### Task instructions
Please rewrite the listing from the line containing "I will point(77,618)." through the end of the listing, substituting "Launch" for "Open" and leaving everything else unchanged.

┄┄┄┄┄┄

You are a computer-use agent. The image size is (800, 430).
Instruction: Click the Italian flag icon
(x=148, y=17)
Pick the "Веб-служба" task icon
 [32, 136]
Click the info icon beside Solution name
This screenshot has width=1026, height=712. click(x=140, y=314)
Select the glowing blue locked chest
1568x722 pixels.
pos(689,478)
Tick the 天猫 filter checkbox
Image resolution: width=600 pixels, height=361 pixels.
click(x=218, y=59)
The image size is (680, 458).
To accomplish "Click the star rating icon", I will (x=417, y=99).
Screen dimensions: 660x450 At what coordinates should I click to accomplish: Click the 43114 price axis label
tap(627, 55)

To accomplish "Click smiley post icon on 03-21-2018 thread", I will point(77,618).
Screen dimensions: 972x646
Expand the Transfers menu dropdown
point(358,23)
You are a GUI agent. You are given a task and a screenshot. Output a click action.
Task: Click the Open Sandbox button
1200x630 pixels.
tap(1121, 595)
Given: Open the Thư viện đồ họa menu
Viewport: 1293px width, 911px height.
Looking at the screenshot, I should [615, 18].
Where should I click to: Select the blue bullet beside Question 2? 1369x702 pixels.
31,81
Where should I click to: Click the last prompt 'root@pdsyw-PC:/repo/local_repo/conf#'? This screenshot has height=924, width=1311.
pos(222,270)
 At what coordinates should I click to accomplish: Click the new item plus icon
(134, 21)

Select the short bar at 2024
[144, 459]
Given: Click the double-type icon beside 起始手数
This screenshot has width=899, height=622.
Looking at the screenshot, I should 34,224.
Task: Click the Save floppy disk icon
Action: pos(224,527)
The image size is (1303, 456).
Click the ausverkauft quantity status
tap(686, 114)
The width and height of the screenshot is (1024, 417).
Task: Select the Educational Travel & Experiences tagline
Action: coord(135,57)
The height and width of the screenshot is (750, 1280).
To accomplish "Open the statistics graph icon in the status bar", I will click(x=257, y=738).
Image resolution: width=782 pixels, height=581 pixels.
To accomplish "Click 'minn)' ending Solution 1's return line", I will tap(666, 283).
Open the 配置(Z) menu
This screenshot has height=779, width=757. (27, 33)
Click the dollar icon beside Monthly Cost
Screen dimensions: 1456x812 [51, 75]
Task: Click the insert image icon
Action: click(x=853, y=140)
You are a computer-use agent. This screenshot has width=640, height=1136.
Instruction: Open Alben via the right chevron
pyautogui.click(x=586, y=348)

┄┄┄┄┄┄

### Output for this task
To accomplish "Click smiley post icon on 03-21-2018 thread", I will point(77,618).
Screen dimensions: 972x646
Expand the Transfers menu dropdown
point(358,23)
You are a GUI agent. You are given a task and a screenshot. Output a click action.
Task: Click the Launch Sandbox button
1200x630 pixels.
tap(1121, 595)
Given: Launch the Thư viện đồ họa menu
Viewport: 1293px width, 911px height.
Looking at the screenshot, I should [615, 18].
Where should I click to: Select the blue bullet beside Question 2? 1369x702 pixels.
31,81
Where should I click to: Click the last prompt 'root@pdsyw-PC:/repo/local_repo/conf#'? This screenshot has height=924, width=1311.
pos(222,270)
 At what coordinates should I click to accomplish: Click the new item plus icon
(134, 21)

Select the short bar at 2024
[144, 459]
Given: Click the double-type icon beside 起始手数
This screenshot has width=899, height=622.
Looking at the screenshot, I should 34,224.
Task: Click the Save floppy disk icon
Action: pos(224,527)
The image size is (1303, 456).
Click the ausverkauft quantity status
tap(686, 114)
The width and height of the screenshot is (1024, 417).
Task: Select the Educational Travel & Experiences tagline
Action: coord(135,57)
The height and width of the screenshot is (750, 1280).
To accomplish "Launch the statistics graph icon in the status bar", I will click(x=257, y=738).
Image resolution: width=782 pixels, height=581 pixels.
To accomplish "Click 'minn)' ending Solution 1's return line", I will tap(666, 283).
Launch the 配置(Z) menu
This screenshot has height=779, width=757. (27, 33)
Click the dollar icon beside Monthly Cost
Screen dimensions: 1456x812 [51, 75]
Task: Click the insert image icon
Action: click(x=853, y=140)
You are a computer-use agent. This screenshot has width=640, height=1136.
Instruction: Launch Alben via the right chevron
pyautogui.click(x=586, y=348)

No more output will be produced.